From 1999-2008 of patients who underwent either a below or above the knee amputation, 60% suffered from diabetic neuropathy and had some type of trauma, non-healing wound or other complication such as Charcot foot. Based on an exhaustive review and analysis of the study, the primary issue for patients at a heightened chance of foot and ankle problems was the identification and referral to the appropriate specialist [33]. Healthcare professionals, including nurse practitioners, were among those who did not recognize potential issues, which delayed care and led to amputations of the 3,445 patients included in the study.

Symptoms of Charcot foot affect sensory, motor, and autonomic systems of the body. When neuropathy progresses to Charcot Arthropathy, it becomes a serious, potential limb-threatening complication and during the acute phase, is considered to be an inflammatory syndrome. Due to the rarity of this condition, diagnosis and treatment poses a critical issue for healthcare practitioners including nurse practitioners [10,37]. Therefore, an assessment and screening tool for nurse practitioners is needed to assist in the early recognition and treatment of Charcot foot to prevent further complications and possible loss of foot or lower extremity.

A case of Charcot in the Canadian Journal of Medicine in which a 59 year-old male reported complaints of a plantar ulcer for two months but after examination, his healthcare provider discovered that his foot was also deformed; however, the patient had such severe neuropathy that he felt no pain at all [30]. They go on to state early detection is essential and “prevention of disease progression remains the mainstay of treatment, including prompt immobilization, absolute non–weight bearing and professional foot care on a regular basis” (p. 1392). While even the slightest of infection, injury, or minor surgery may trigger the body’s inflammatory response, without the protective barrier of pain being present, diabetic patients with sensory impairment are at greater risk of further injury and early recognition is crucial [21].

Another valid argument derives from a literature review which discussed suggestions to assist healthcare providers in making early diagnoses of Charcot foot, choosing the appropriate treatment regimen and reducing the incidence of further complications including amputations, sepsis and death [26]. “Charcot neuroarthropathy (CN) continues to be a persistent challenge for clinicians, especially in its acute phase. The report indicated that the diagnosis of CN is missed in as many as 79% of cases and an accurate diagnosis can be delayed up to 29 weeks” (p. 9).

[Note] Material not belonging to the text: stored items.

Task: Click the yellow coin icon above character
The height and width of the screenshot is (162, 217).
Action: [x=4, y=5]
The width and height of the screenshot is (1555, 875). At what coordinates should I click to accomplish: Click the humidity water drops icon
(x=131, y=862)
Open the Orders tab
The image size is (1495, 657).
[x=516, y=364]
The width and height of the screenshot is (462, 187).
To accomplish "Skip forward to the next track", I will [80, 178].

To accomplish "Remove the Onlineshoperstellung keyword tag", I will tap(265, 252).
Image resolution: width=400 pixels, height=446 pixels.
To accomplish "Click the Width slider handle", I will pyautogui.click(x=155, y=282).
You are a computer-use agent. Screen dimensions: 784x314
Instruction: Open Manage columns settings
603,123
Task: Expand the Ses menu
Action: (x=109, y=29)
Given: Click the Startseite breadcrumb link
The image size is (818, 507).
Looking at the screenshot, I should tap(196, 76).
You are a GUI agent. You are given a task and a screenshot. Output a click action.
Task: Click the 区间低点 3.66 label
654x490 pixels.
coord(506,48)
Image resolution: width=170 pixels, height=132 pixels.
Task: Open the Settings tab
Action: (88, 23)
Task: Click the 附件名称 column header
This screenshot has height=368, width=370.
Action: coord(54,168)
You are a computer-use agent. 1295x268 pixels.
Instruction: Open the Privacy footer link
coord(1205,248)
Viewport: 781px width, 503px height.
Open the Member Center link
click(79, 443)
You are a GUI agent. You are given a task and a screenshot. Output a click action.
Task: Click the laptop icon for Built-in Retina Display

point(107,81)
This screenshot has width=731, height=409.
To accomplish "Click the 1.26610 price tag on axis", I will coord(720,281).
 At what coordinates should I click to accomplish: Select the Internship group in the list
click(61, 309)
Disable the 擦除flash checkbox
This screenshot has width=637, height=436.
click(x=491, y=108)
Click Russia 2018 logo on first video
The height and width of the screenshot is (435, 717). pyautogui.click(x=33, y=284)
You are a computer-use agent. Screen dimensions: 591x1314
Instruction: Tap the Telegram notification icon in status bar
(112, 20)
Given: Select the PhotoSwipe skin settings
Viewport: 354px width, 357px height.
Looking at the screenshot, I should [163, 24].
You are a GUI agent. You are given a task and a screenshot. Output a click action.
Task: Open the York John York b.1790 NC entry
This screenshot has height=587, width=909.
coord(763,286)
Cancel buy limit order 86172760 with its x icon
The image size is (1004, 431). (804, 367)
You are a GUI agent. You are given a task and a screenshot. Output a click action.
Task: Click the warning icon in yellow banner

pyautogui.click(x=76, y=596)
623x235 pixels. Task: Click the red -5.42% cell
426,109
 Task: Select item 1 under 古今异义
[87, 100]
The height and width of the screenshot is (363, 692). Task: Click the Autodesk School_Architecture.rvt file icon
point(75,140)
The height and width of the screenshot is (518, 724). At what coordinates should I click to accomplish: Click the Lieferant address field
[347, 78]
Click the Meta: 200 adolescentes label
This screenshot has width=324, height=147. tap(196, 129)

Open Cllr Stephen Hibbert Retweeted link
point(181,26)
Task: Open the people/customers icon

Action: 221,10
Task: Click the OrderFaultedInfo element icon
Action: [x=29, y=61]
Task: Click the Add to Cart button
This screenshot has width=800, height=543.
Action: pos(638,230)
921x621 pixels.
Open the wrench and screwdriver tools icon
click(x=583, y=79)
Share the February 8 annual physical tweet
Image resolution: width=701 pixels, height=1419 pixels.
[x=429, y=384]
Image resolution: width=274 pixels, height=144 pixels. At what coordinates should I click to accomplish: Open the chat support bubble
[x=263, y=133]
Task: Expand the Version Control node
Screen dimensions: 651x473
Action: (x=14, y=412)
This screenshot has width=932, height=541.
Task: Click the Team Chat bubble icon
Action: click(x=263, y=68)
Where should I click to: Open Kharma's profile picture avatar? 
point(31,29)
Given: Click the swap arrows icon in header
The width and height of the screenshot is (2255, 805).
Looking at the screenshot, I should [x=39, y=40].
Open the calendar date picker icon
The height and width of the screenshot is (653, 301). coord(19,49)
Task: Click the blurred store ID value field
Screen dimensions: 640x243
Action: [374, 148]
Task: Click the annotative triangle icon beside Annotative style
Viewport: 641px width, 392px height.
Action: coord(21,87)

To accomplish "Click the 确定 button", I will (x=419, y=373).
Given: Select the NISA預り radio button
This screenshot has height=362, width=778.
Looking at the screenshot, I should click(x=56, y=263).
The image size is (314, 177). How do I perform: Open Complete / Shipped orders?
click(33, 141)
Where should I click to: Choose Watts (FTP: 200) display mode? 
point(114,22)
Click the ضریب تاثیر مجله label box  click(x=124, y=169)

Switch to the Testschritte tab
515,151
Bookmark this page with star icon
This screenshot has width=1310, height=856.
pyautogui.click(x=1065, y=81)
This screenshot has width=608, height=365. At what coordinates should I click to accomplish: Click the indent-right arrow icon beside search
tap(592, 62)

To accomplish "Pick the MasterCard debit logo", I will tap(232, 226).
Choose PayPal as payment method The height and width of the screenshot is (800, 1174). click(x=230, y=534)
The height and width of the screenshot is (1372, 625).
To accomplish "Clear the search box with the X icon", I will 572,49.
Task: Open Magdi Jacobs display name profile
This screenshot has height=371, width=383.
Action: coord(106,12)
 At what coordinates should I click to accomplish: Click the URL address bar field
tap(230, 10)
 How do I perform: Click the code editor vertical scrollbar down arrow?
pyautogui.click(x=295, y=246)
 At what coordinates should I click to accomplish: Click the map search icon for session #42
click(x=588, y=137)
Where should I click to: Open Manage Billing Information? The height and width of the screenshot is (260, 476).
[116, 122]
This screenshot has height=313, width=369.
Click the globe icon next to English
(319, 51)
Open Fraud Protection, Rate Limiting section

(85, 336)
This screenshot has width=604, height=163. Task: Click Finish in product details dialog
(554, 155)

Accurate diagnosis of Charcot can often be challenging [18]. The authors stress the significance of patient and physician awareness in order to gain prompt diagnosis and lessen the burden of foot complications. “Charcot arthro neuropathy is a potentially limb-threatening condition which, beyond the emotional and social burden of physical dysfunction, has been associated with increased mortality” [18]. In addition, the article contains six practical point recommendations for clinicians to aid them in early detection and management and include: Charcot should be considered in every diabetic patient with neuropathy; irrespective of whether the diagnosis is only suspected, immediate offloading should be initiated; if plain x-rays are negative, this should not deter offoading; education to patients and physicians to increase early detection will be beneficial; ulceration or infection in the plantar aspect of the foot should be avoided and; surgical intervention may be required (consult a podiatric specialist). A detailed foot assessment and documentation utilizing a specified assessment tool, which follows ADA guidelines by a skilled practitioner, is recommended for all diabetic patients.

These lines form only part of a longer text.